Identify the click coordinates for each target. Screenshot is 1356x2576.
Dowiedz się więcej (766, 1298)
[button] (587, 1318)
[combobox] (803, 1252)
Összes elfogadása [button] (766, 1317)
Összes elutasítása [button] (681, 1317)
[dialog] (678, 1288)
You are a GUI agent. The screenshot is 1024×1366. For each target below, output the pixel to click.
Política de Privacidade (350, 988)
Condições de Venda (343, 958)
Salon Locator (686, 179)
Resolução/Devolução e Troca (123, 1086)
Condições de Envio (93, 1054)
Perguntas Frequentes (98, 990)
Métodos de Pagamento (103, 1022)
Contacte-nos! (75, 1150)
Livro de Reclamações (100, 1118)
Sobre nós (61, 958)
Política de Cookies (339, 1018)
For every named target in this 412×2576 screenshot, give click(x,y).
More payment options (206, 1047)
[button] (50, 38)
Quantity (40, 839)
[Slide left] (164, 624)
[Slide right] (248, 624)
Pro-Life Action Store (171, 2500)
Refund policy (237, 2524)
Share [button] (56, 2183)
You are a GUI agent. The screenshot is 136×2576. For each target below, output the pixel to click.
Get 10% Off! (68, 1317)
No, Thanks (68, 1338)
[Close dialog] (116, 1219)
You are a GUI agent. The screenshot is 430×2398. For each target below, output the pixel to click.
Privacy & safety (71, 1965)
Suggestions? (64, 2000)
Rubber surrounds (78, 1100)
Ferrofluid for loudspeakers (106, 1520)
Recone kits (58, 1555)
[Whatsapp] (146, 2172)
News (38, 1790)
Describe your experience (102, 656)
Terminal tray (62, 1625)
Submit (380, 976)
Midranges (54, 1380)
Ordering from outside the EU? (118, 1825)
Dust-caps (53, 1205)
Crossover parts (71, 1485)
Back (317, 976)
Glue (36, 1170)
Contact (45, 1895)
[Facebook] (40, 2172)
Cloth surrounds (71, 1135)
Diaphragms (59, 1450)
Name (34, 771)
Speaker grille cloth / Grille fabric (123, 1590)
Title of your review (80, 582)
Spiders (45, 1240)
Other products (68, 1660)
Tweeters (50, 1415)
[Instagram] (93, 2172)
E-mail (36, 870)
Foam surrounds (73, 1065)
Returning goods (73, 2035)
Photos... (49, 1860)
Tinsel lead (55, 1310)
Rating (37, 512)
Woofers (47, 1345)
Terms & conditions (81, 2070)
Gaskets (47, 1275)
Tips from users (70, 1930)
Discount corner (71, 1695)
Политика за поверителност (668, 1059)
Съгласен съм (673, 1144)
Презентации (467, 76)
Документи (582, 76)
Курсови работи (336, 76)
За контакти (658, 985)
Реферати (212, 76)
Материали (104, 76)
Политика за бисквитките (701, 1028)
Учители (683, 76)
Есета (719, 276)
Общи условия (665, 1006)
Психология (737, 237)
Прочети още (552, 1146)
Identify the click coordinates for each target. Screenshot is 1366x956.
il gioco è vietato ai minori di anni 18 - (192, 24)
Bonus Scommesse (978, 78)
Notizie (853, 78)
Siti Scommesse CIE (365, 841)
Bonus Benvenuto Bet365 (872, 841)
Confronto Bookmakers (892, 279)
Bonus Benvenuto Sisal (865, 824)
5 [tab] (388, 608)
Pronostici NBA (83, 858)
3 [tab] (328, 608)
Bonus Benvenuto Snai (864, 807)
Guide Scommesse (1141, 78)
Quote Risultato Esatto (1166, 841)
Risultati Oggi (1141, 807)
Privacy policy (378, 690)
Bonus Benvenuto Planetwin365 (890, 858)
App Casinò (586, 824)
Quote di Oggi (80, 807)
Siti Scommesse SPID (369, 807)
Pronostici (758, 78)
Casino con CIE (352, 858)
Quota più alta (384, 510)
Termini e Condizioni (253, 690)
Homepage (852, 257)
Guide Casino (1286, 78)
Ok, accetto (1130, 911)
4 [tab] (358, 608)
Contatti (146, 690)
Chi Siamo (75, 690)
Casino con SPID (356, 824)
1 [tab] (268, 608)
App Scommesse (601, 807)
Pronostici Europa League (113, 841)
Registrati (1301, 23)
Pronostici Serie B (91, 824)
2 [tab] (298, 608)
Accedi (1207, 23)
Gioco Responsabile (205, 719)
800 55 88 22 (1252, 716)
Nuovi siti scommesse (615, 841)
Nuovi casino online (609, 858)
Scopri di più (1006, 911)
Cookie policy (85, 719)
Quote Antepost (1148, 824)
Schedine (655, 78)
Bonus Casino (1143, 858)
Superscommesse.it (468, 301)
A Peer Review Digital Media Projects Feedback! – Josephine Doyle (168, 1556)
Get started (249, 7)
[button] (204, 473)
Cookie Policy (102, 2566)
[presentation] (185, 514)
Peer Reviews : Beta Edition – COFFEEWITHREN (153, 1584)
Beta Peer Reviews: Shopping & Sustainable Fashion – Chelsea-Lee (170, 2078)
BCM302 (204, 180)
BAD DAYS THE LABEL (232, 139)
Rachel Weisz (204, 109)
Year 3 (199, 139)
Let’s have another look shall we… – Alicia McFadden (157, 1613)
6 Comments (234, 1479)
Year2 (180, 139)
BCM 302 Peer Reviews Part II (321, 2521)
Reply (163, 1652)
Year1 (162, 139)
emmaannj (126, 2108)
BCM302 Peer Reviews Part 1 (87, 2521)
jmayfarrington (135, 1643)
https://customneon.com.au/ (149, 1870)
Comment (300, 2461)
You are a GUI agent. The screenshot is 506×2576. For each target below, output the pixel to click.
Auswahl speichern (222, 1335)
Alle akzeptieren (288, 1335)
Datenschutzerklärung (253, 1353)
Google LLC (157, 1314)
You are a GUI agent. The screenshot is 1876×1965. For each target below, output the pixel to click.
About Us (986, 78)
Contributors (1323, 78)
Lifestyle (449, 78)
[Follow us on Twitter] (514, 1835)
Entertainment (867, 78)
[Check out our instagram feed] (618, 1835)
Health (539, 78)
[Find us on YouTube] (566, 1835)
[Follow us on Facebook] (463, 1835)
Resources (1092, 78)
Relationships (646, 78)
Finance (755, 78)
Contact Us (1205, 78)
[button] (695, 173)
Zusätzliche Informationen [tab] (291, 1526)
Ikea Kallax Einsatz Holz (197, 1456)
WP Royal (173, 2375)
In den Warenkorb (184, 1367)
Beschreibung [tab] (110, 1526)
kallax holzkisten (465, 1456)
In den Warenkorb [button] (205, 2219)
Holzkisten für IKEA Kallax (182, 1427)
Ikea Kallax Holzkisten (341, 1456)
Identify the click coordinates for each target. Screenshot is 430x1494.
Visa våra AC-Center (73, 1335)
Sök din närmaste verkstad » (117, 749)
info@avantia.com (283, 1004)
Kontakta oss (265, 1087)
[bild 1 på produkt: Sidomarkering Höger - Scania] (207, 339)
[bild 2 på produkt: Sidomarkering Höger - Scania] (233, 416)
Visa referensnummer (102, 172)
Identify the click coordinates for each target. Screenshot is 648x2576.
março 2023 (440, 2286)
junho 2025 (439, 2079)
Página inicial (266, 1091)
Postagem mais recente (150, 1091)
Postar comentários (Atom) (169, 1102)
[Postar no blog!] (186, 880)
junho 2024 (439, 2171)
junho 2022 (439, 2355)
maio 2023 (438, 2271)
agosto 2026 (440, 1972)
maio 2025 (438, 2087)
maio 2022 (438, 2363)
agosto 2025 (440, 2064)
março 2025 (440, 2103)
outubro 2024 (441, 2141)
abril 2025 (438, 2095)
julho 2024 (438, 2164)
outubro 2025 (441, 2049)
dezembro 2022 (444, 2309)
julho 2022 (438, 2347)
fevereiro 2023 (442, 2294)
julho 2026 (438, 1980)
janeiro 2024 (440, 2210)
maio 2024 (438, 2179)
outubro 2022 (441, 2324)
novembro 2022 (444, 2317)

+++

**TASK TO CARRY OUT:** Every entry is to be returned exactly, with nothing dropped.

**EXERCISE RESULT:**
Identify the click coordinates for each target. Screenshot is 1356x2576.
Dowiedz się więcej (766, 1298)
[button] (587, 1318)
[combobox] (803, 1252)
Összes elfogadása [button] (766, 1317)
Összes elutasítása [button] (681, 1317)
[dialog] (678, 1288)
You are a GUI agent. The screenshot is 1024×1366. For each target below, output the pixel to click.
Política de Privacidade (350, 988)
Condições de Venda (343, 958)
Salon Locator (686, 179)
Resolução/Devolução e Troca (123, 1086)
Condições de Envio (93, 1054)
Perguntas Frequentes (98, 990)
Métodos de Pagamento (103, 1022)
Contacte-nos! (75, 1150)
Livro de Reclamações (100, 1118)
Sobre nós (61, 958)
Política de Cookies (339, 1018)
For every named target in this 412×2576 screenshot, give click(x,y).
More payment options (206, 1047)
[button] (50, 38)
Quantity (40, 839)
[Slide left] (164, 624)
[Slide right] (248, 624)
Pro-Life Action Store (171, 2500)
Refund policy (237, 2524)
Share [button] (56, 2183)
You are a GUI agent. The screenshot is 136×2576. For each target below, output the pixel to click.
Get 10% Off! (68, 1317)
No, Thanks (68, 1338)
[Close dialog] (116, 1219)
You are a GUI agent. The screenshot is 430×2398. For each target below, output the pixel to click.
Privacy & safety (71, 1965)
Suggestions? (64, 2000)
Rubber surrounds (78, 1100)
Ferrofluid for loudspeakers (106, 1520)
Recone kits (58, 1555)
[Whatsapp] (146, 2172)
News (38, 1790)
Describe your experience (102, 656)
Terminal tray (62, 1625)
Submit (380, 976)
Midranges (54, 1380)
Ordering from outside the EU? (118, 1825)
Dust-caps (53, 1205)
Crossover parts (71, 1485)
Back (317, 976)
Glue (36, 1170)
Contact (45, 1895)
[Facebook] (40, 2172)
Cloth surrounds (71, 1135)
Diaphragms (59, 1450)
Name (34, 771)
Speaker grille cloth / Grille fabric (123, 1590)
Title of your review (80, 582)
Spiders (45, 1240)
Other products (68, 1660)
Tweeters (50, 1415)
[Instagram] (93, 2172)
E-mail (36, 870)
Foam surrounds (73, 1065)
Returning goods (73, 2035)
Photos... (49, 1860)
Tinsel lead (55, 1310)
Rating (37, 512)
Woofers (47, 1345)
Terms & conditions (81, 2070)
Gaskets (47, 1275)
Tips from users (70, 1930)
Discount corner (71, 1695)
Политика за поверителност (668, 1059)
Съгласен съм (673, 1144)
Презентации (467, 76)
Документи (582, 76)
Курсови работи (336, 76)
За контакти (658, 985)
Реферати (212, 76)
Материали (104, 76)
Политика за бисквитките (701, 1028)
Учители (683, 76)
Есета (719, 276)
Общи условия (665, 1006)
Психология (737, 237)
Прочети още (552, 1146)
Identify the click coordinates for each target. Screenshot is 1366x956.
il gioco è vietato ai minori di anni 18 - (192, 24)
Bonus Scommesse (978, 78)
Notizie (853, 78)
Siti Scommesse CIE (365, 841)
Bonus Benvenuto Bet365 (872, 841)
Confronto Bookmakers (892, 279)
Bonus Benvenuto Sisal (865, 824)
5 [tab] (388, 608)
Pronostici NBA (83, 858)
3 [tab] (328, 608)
Bonus Benvenuto Snai (864, 807)
Guide Scommesse (1141, 78)
Quote Risultato Esatto (1166, 841)
Risultati Oggi (1141, 807)
Privacy policy (378, 690)
Bonus Benvenuto Planetwin365 (890, 858)
App Casinò (586, 824)
Quote di Oggi (80, 807)
Siti Scommesse SPID (369, 807)
Pronostici (758, 78)
Casino con CIE (352, 858)
Quota più alta (384, 510)
Termini e Condizioni (253, 690)
Homepage (852, 257)
Guide Casino (1286, 78)
Ok, accetto (1130, 911)
4 [tab] (358, 608)
Contatti (146, 690)
Chi Siamo (75, 690)
Casino con SPID (356, 824)
1 [tab] (268, 608)
App Scommesse (601, 807)
Pronostici Europa League (113, 841)
Registrati (1301, 23)
Pronostici Serie B (91, 824)
2 [tab] (298, 608)
Accedi (1207, 23)
Gioco Responsabile (205, 719)
800 55 88 22 (1252, 716)
Nuovi siti scommesse (615, 841)
Nuovi casino online (609, 858)
Scopri di più (1006, 911)
Cookie policy (85, 719)
Quote Antepost (1148, 824)
Schedine (655, 78)
Bonus Casino (1143, 858)
Superscommesse.it (468, 301)
A Peer Review Digital Media Projects Feedback! – Josephine Doyle (168, 1556)
Get started (249, 7)
[button] (204, 473)
Cookie Policy (102, 2566)
[presentation] (185, 514)
Peer Reviews : Beta Edition – COFFEEWITHREN (153, 1584)
Beta Peer Reviews: Shopping & Sustainable Fashion – Chelsea-Lee (170, 2078)
BCM302 (204, 180)
BAD DAYS THE LABEL (232, 139)
Rachel Weisz (204, 109)
Year 3 (199, 139)
Let’s have another look shall we… – Alicia McFadden (157, 1613)
6 Comments (234, 1479)
Year2 (180, 139)
BCM 302 Peer Reviews Part II (321, 2521)
Reply (163, 1652)
Year1 (162, 139)
emmaannj (126, 2108)
BCM302 Peer Reviews Part 1 (87, 2521)
jmayfarrington (135, 1643)
https://customneon.com.au/ (149, 1870)
Comment (300, 2461)
You are a GUI agent. The screenshot is 506×2576. For each target below, output the pixel to click.
Auswahl speichern (222, 1335)
Alle akzeptieren (288, 1335)
Datenschutzerklärung (253, 1353)
Google LLC (157, 1314)
You are a GUI agent. The screenshot is 1876×1965. For each target below, output the pixel to click.
About Us (986, 78)
Contributors (1323, 78)
Lifestyle (449, 78)
[Follow us on Twitter] (514, 1835)
Entertainment (867, 78)
[Check out our instagram feed] (618, 1835)
Health (539, 78)
[Find us on YouTube] (566, 1835)
[Follow us on Facebook] (463, 1835)
Resources (1092, 78)
Relationships (646, 78)
Finance (755, 78)
Contact Us (1205, 78)
[button] (695, 173)
Zusätzliche Informationen [tab] (291, 1526)
Ikea Kallax Einsatz Holz (197, 1456)
WP Royal (173, 2375)
In den Warenkorb (184, 1367)
Beschreibung [tab] (110, 1526)
kallax holzkisten (465, 1456)
In den Warenkorb [button] (205, 2219)
Holzkisten für IKEA Kallax (182, 1427)
Ikea Kallax Holzkisten (341, 1456)
Identify the click coordinates for each target. Screenshot is 430x1494.
Visa våra AC-Center (73, 1335)
Sök din närmaste verkstad » (117, 749)
info@avantia.com (283, 1004)
Kontakta oss (265, 1087)
[bild 1 på produkt: Sidomarkering Höger - Scania] (207, 339)
[bild 2 på produkt: Sidomarkering Höger - Scania] (233, 416)
Visa referensnummer (102, 172)
Identify the click coordinates for each target. Screenshot is 648x2576.
março 2023 (440, 2286)
junho 2025 (439, 2079)
Página inicial (266, 1091)
Postagem mais recente (150, 1091)
Postar comentários (Atom) (169, 1102)
[Postar no blog!] (186, 880)
junho 2024 (439, 2171)
junho 2022 (439, 2355)
maio 2023 (438, 2271)
agosto 2026 (440, 1972)
maio 2025 (438, 2087)
maio 2022 (438, 2363)
agosto 2025 (440, 2064)
março 2025 (440, 2103)
outubro 2024 (441, 2141)
abril 2025 (438, 2095)
julho 2024 (438, 2164)
outubro 2025 (441, 2049)
dezembro 2022 (444, 2309)
julho 2022 (438, 2347)
fevereiro 2023 (442, 2294)
julho 2026 (438, 1980)
janeiro 2024 (440, 2210)
maio 2024 (438, 2179)
outubro 2022 (441, 2324)
novembro 2022 (444, 2317)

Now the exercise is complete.